Ahora bien, nadie nos va a venir a decir que no somos los mamíferos más inteligentes (porque varios considerarían tirarlo a la parrilla), pero ¿qué pasa cuando entre nosotros no nos contagiamos los bostezos? Los chicos con autismo no imitan el rugir en silencio al verlo; tiene que ver con la gran dificultad que este desorden en el desarrollo les genera para interactuar socialmente, comunicarse, empatizar. Es, básicamente, saber que ahí hay alguien, hay muchos, hay todos, pero no poder ni siquiera empezar a conocerlos o comprenderlos.
Surgen un par de preguntas con respecto a este boca en boca. ¿Por qué te veo bostezar y bostezo? ¿Por qué incluso cuando pienso en bostezar, bostezo? ¿Por qué puede que bostece ahora? ¿Estoy para ponerme taco aguja? ¿Qué tiene esta pibita Lucrecia que no tenga yo?
Bueno, vamos por partes. Cuando se estudia este fenómeno, se ve un aumento en la actividad de una región anatómica del cerebro relacionada con el self-procesing. Ahí, en la corteza frontal, están las llamadas neuronas especulares, que se encargan de la imitación consciente e inconsciente de acciones. Éstas son las que reconocen que el otro está bostezando y, antes de que uno pueda decir algo, copian. Pero también son a las que acariciarías con un rastrillo porque permiten que tu hermanito repita cualquier cosa que digas en un juego muy molesto y aparentemente sin fin. Las neuronas especulares son las responsables de toda mímica, sobre todo de aquella que genera empatía, o cercanía emocional. No por nada nosotros, los primates más empáticos, contamos con un mayor desarrollo de esa parte del cerebro.

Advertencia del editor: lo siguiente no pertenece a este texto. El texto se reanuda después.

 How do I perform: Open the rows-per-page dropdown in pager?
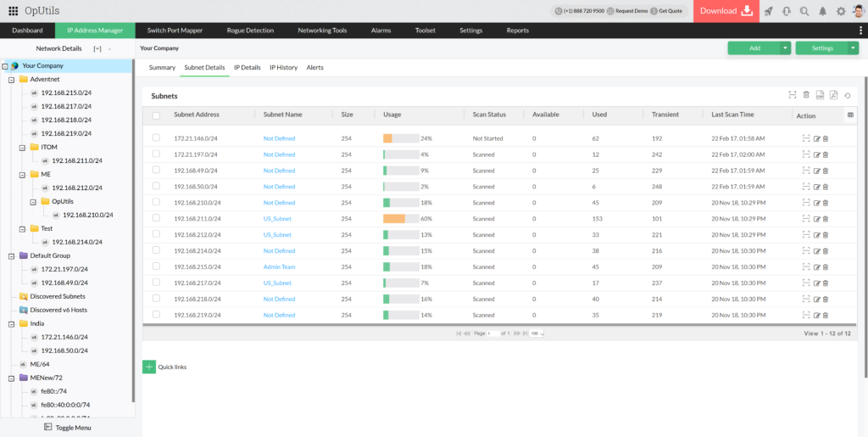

Somos, de alguna forma, presos de la empatía. Pero qué cosa hermosa la empatía, posta urbana e intangible. Ese compartir con otros, entenderlos; ese “vení, mirá, estoy escribiendo sobre el contagio de los bostezos”. También es la culpable de mi codicia tragicómica amorosa durante las clases de Ciencias Naturales. Ahora que sabés que existo, que me miraste y me copiaste (aunque no fuera conscientemente), hablame, sonreíme. Gustá de mí, che.
Igual no importa. Porque más allá de que me hayan roto el corazón entre sacapuntas y bostezos que sí pero no, qué cosa hermosa la empatía.